Coming to Clifton: Trummer's on Main
The first floor of Trummer's on Main features a bar and lounge and room for the restaurant's 8,000 or so bottles of wine. Go one flight up for the kitchen and two dining rooms: the Loft, with seating for 45 patrons, and the larger, glass-enclosed Winter Garden, which Stefan Trummer describes as resembling "a big greenhouse." The top floor, the Gallery, will serve art instead of food: it's designed to be a showcase for local artists to display and sell their work.

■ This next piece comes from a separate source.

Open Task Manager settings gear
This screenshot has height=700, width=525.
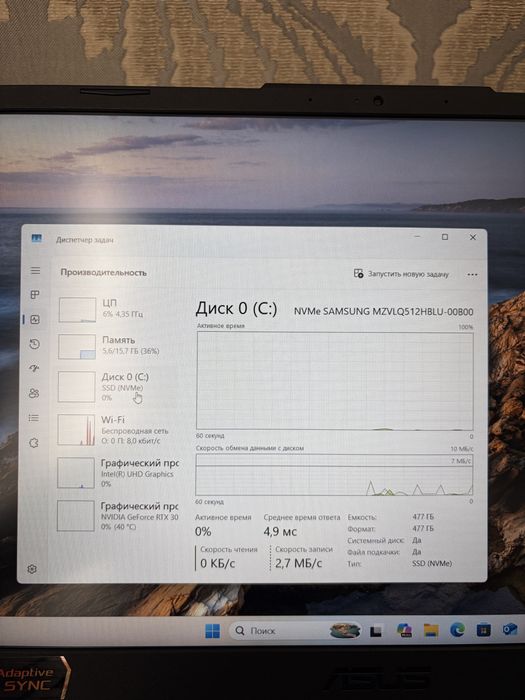32,569
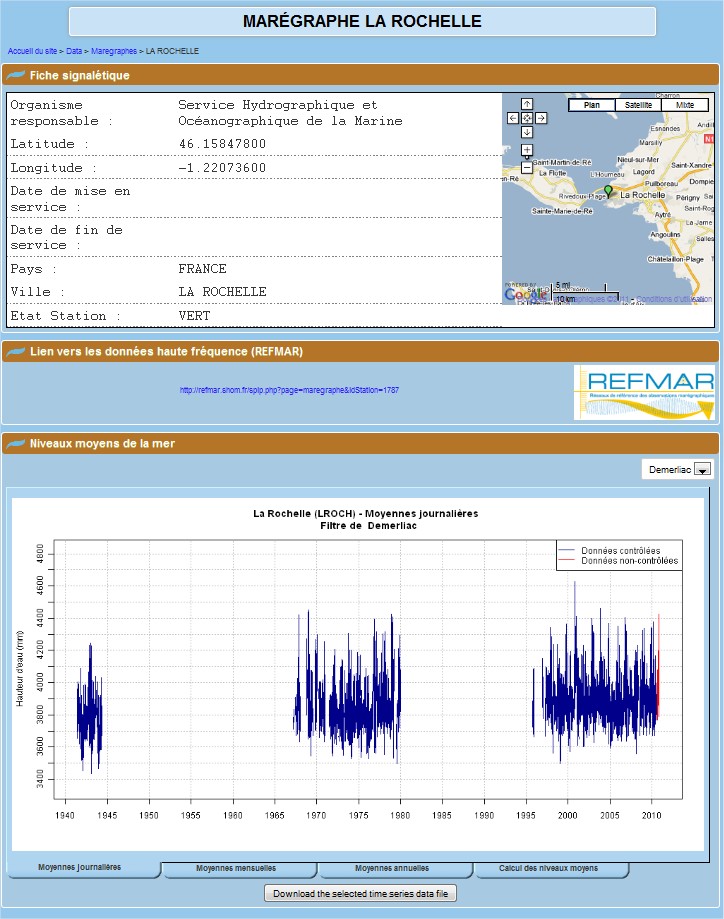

The couple hired Clay Miller to head up the kitchen staff of about 15 cooks. The 38-year-old chef comes to the area from Norman's (as in Norman Van Aken) at the Ritz-Carlton Orlando, where he spent the past five years. He's also worked (though in lesser positions) at the French Laundry in Napa Valley and for the esteemed chef Joel Antunes at The Dining Room at the Ritz-Carlton Atlanta.

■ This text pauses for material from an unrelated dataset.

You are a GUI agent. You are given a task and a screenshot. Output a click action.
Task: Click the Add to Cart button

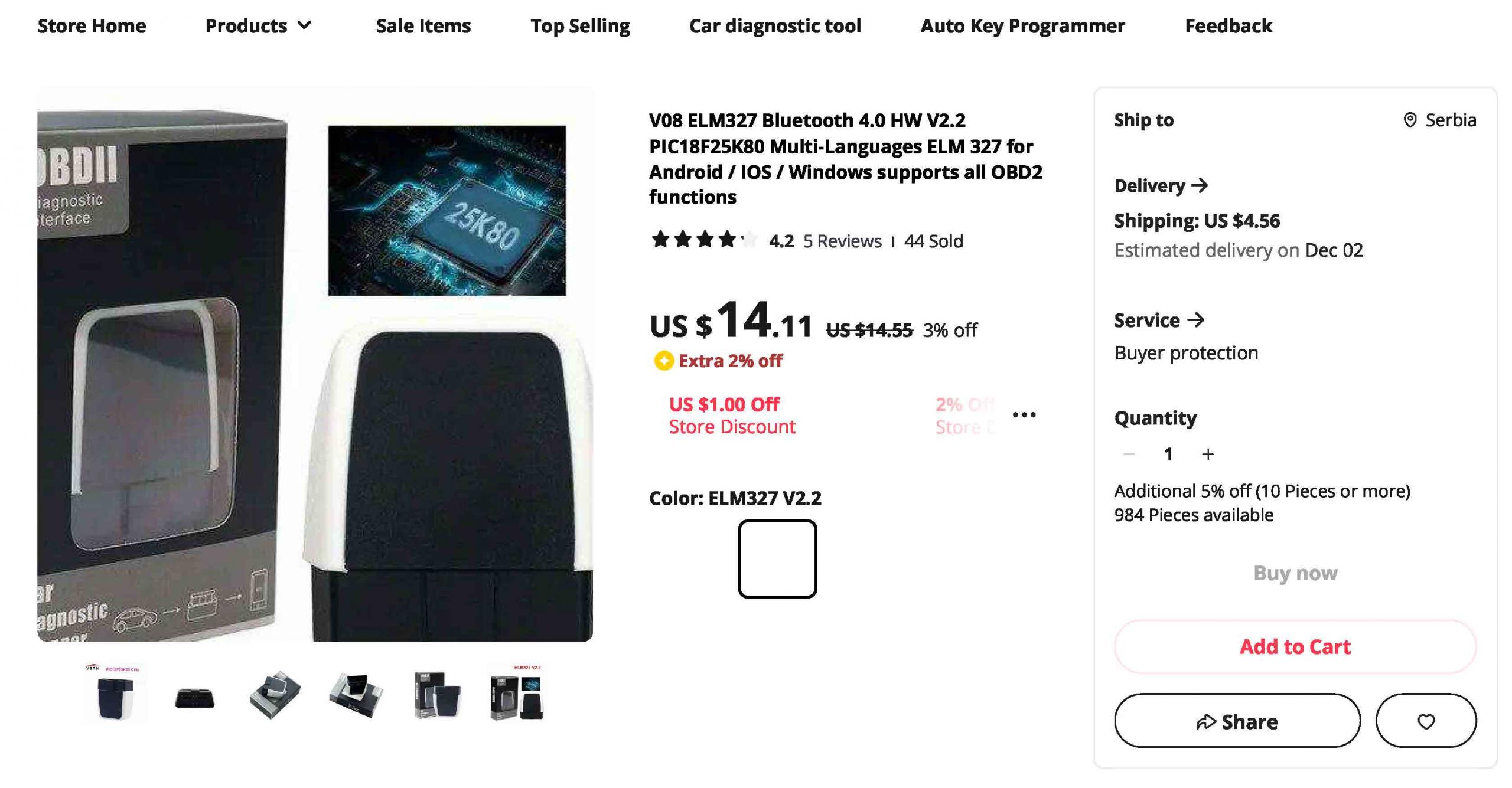click(x=1295, y=646)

Miller's modern American menu is short and intriguing, with entrees priced from $18 to $32. In a telephone interview, the chef sounded especially proud of an appetizer he refers to as "vanilla belly," pork brisket marinated in Asian aromatics and injected with vanilla paste. The dish is set off with spinach puree, batons of pickled rhubarb and a dollop of grenadine-spiked Chantilly cream atop the pork.
Miller will be supported by pastry chef Chris Ford, late of the whimsical ChikaLicious Dessert Bar in Manhattan.
Stefan Trummer, perhaps best known as a mixologist in New York, plans to put his stamp on the liquid side of Trummer's. The showiest cocktail may be his swirl of grape vodka, muddled grapes, elderflower liqueur, verjus and champagne dressed up with champagne sorbet. He's calling the $13 libation "the Titanic."